By Ankit Varma:
Education in its most primitive form consisted of training imparted to an individual to prepare him for challenges that awaited him. For instance, a hunter teaching his son the nuances of hunting. Nature was the child’s first classroom and his father his first teacher. Steadily with the growth in human intellect and technology, nature changed roles. It was no longer a teacher but a subject. Â We began developing greater understanding of nature. Lightning no longer surprised us. Rains no longer were messages from the divine. This understanding enabled us to explore the gifts of nature. Great universities of Nalanda were exploring the heights of the skies and depths of the mind. All forms of talents enjoyed equal recognition and honour. Nothing in the history tells us that Tansen’s contribution was less than that of Aryabhatt or Kalidas. People have equal admiration for Galileo and Da Vinci.

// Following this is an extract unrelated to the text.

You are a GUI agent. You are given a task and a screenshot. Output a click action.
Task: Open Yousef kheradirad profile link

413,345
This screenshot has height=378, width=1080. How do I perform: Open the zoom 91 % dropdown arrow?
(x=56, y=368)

So what changed between the forests and modern Universities? .Unfortunately the education system which produced the greatest innovators and artists was ridiculed. Greed and commercialisation were introduced under the pretext of modernisation. Education soon became a part of the Industrial Revolution eco system. People were now trained to generate wealth for individuals rather than betterment of humanity. People marshalled all their energy towards acquiring more wealth which itself is an elusive target, one that cannot be achieved. Arts, music, philosophy were no longer in vogue because they did not fetch you high paying jobs. Engineering and science emerged as front runners. A price tag was put at everything form man to a machine. Profit, loss and margin ruled everything from the foreign policies to the welfare budget.

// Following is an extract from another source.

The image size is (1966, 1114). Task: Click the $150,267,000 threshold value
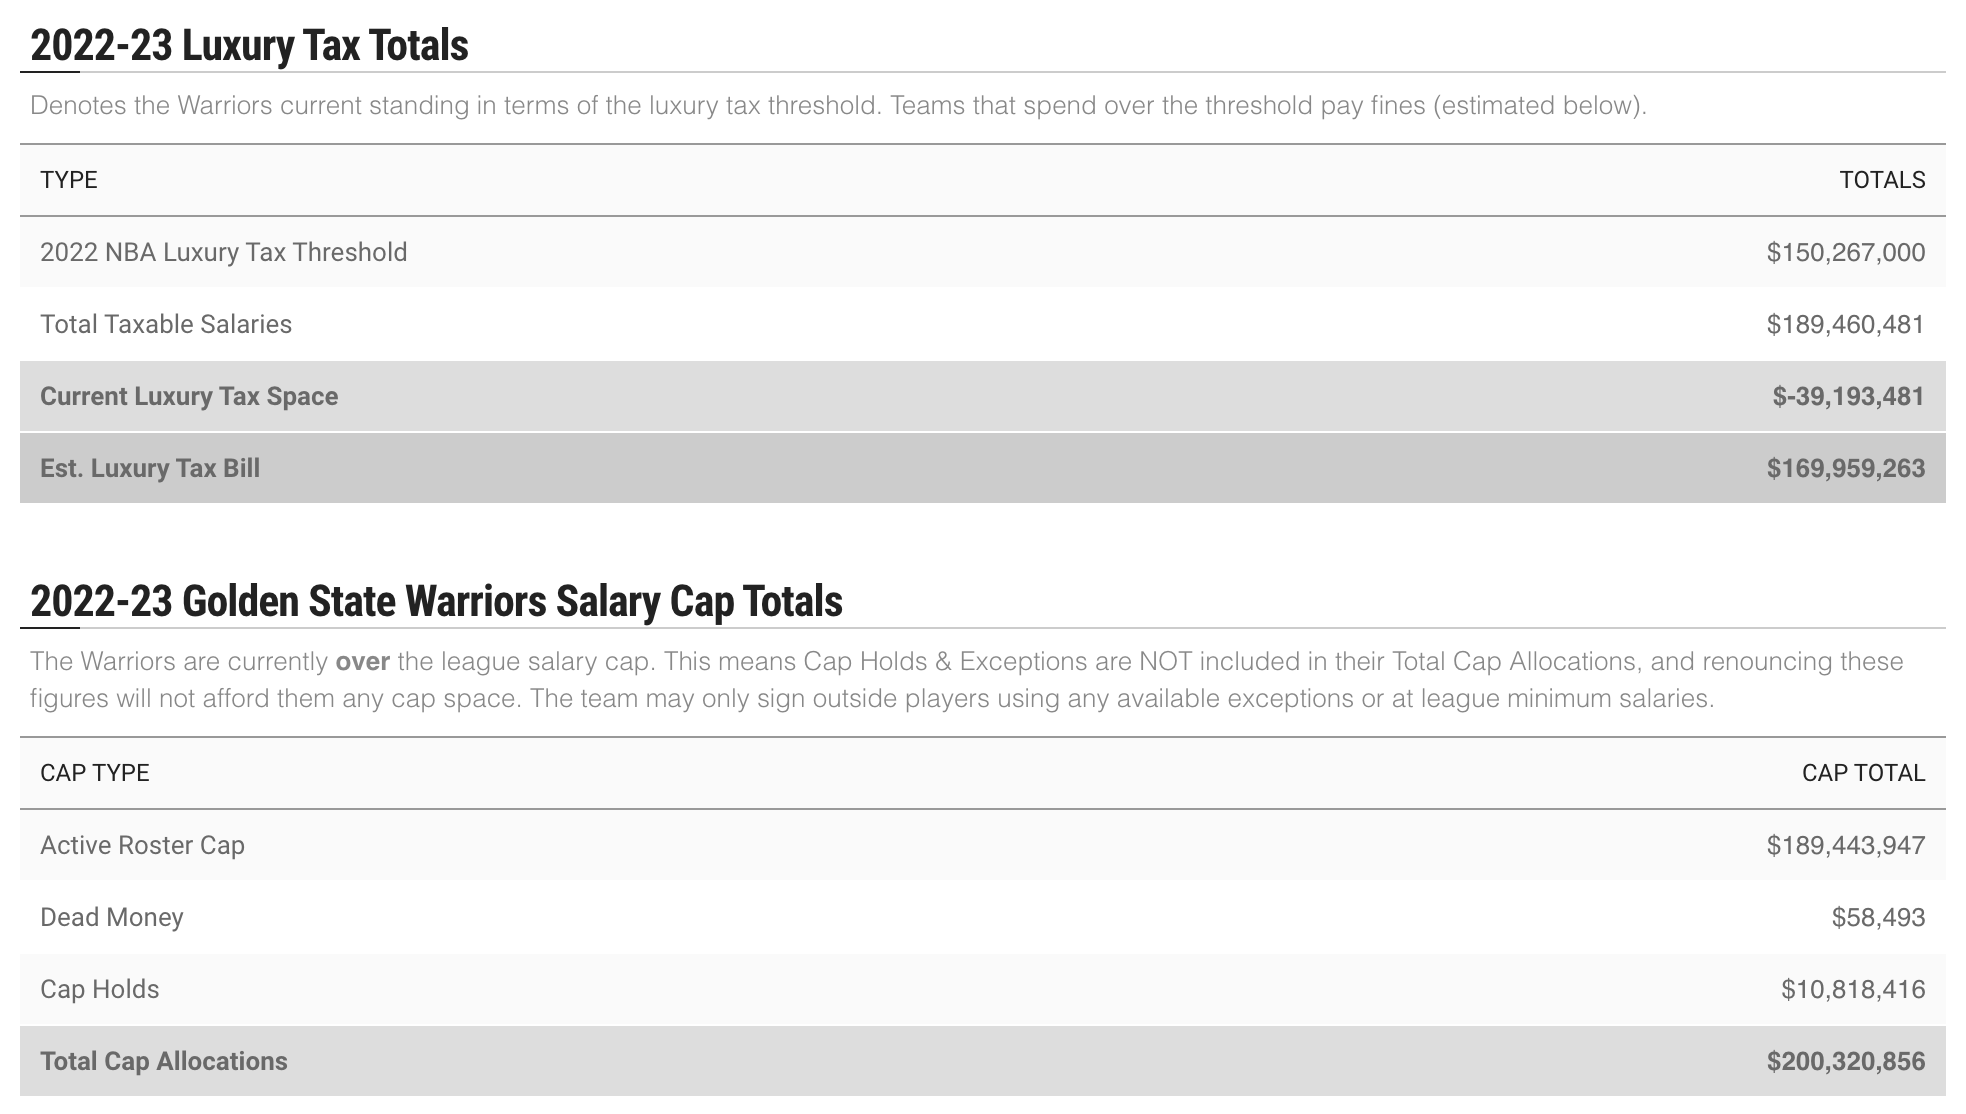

We have created an army of engineers, scientists and scholars. Each one claims to be working for the so called ‘better tomorrow’. We have haven’t taken a step backwards in terms of technology. So why is it that millions are falling into poverty every year? Why is it that religion is posing such a serious threat to the world?

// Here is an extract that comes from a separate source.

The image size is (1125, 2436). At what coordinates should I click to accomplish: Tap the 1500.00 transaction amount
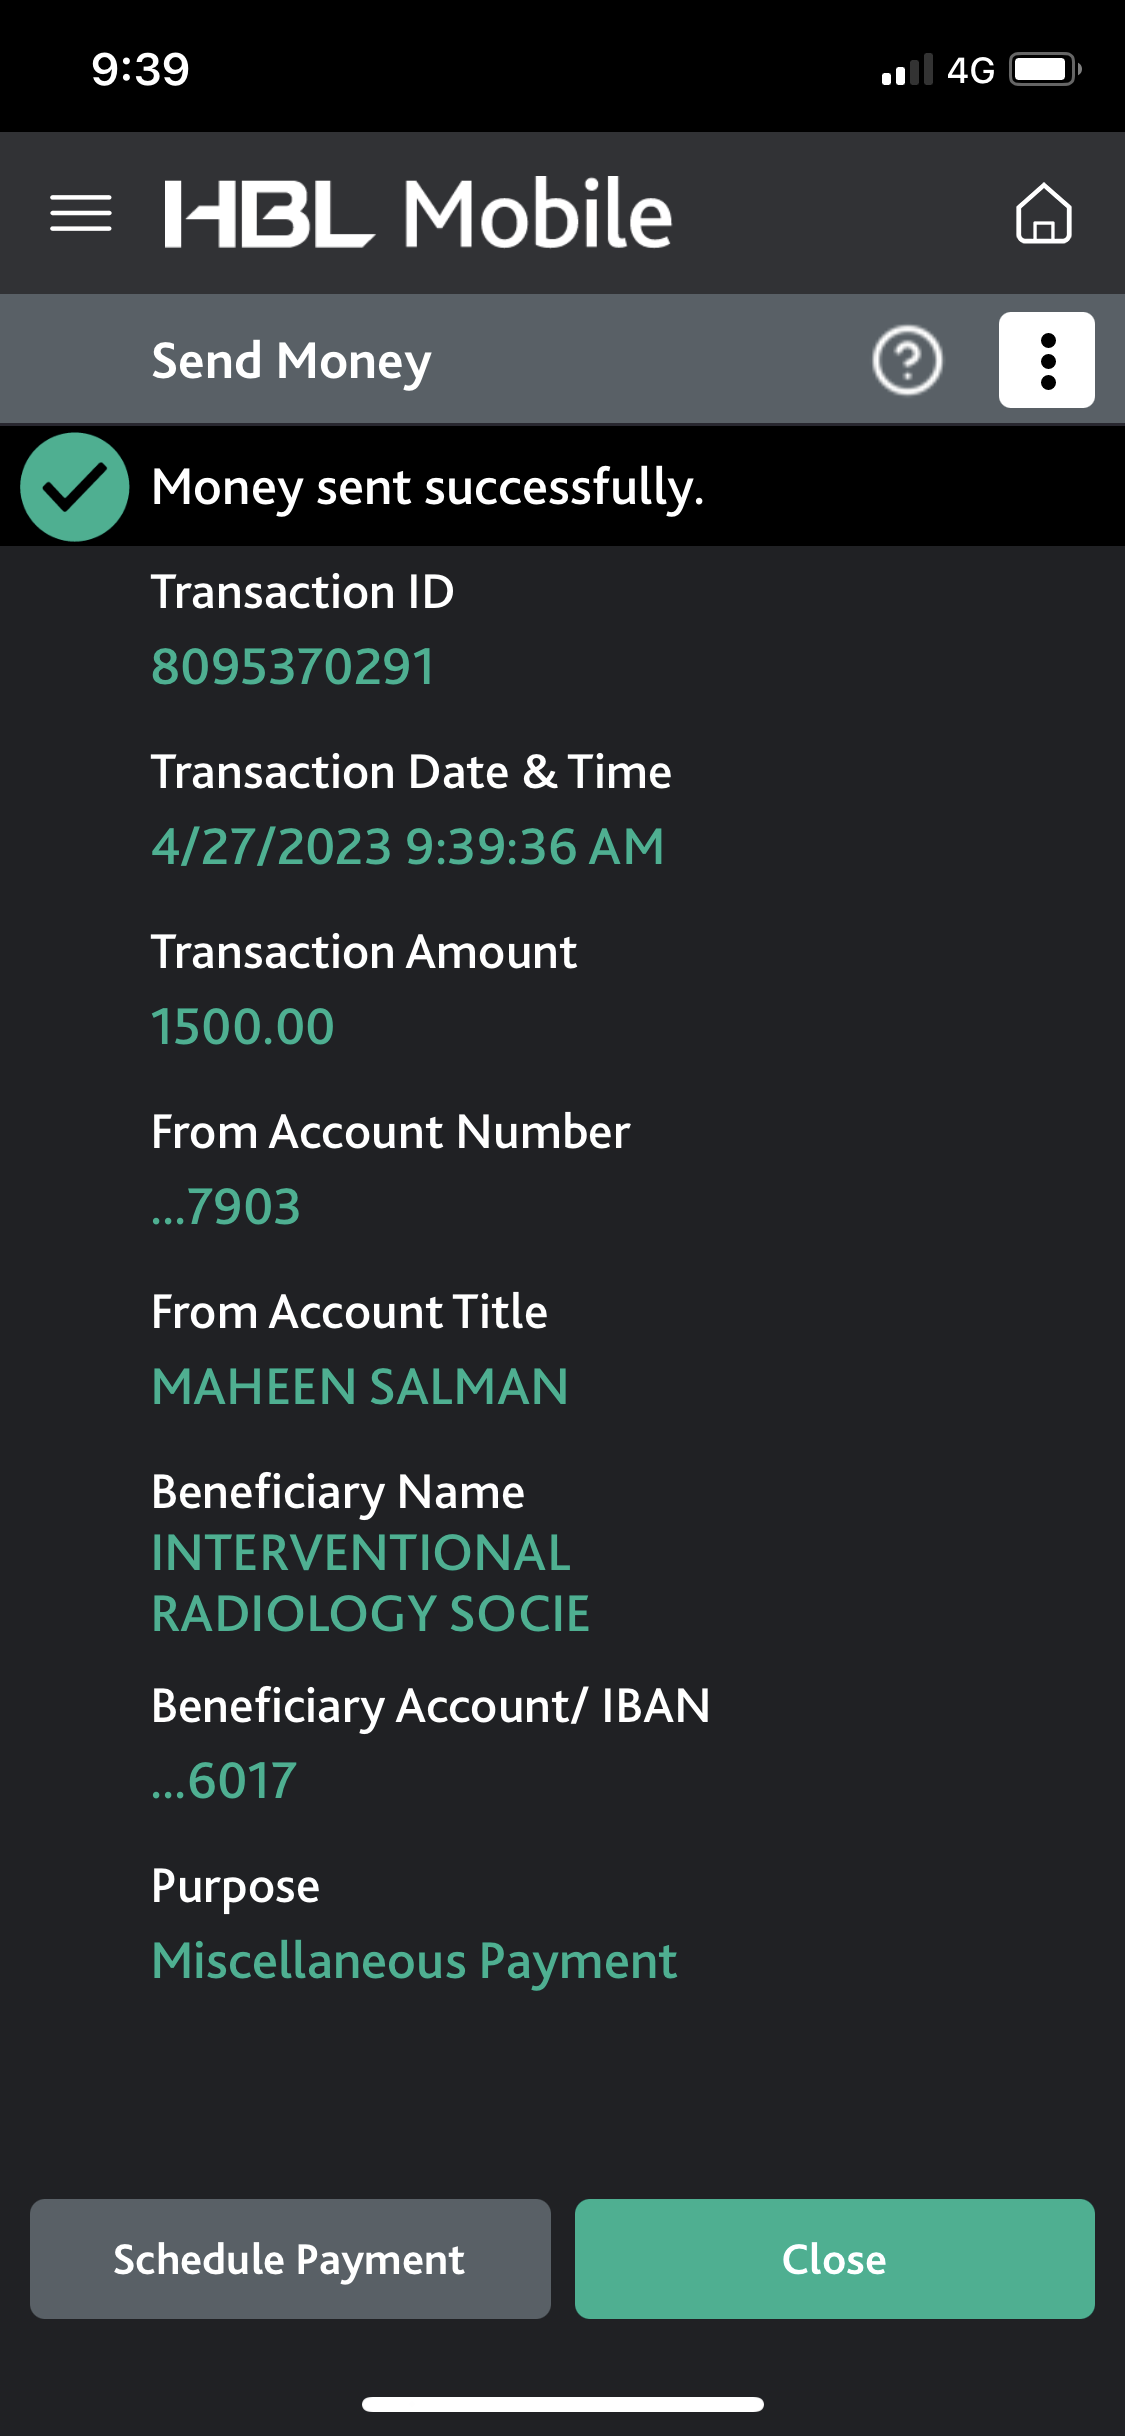[243, 1027]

Education is not immune from abuse. It’s a training, which is not always morally correct. Al Qaida’s camps churned out some of the most well trained terrorists in the world who re-ignited the “crusades”. And the Ivy League produced Wall Street bosses who pushed millions into poverty, both morally bankrupt. Education coupled with ignorance and greed is dangerous. A hydrogen molecule can be used to make water or a powerful explosive and of course in the current climate explosives will fetch you much more than water. Decision making is critical, foresight is necessary and comradeship is important. Making progress is good but in what direction? Our education system is increasingly becoming a competitive industry; it lays a lot of emphasis on wealth, academic success, and fame. What is more dangerous is that it talks little about values, team building and foresight. In school we never had a healthy discussion on global warming and terrorism. These might be the biggest challenges a child of today face. But we still continue to over-invest in science and mathematics. Ignorance at early stages breeds abhorrence later in life. An untrained individual will continue to undermine ‘climate change’ and fall prey to the false notions of “religious superiority”. School and colleges should focus on creating individuals who are aware of the ‘big picture’ and understand how grave our problems are. Only then will they be better prepared to handle it or seek solutions.
Our problems are plenty and we need to find solution to all of them simply because we have no choice, our existence is on the line. One should learn to respect individuality of a child. We need to let them make decisions on how they want to live their lives. They are much more than mere fuel to the world economy. This will make us better occupants and earth a better home.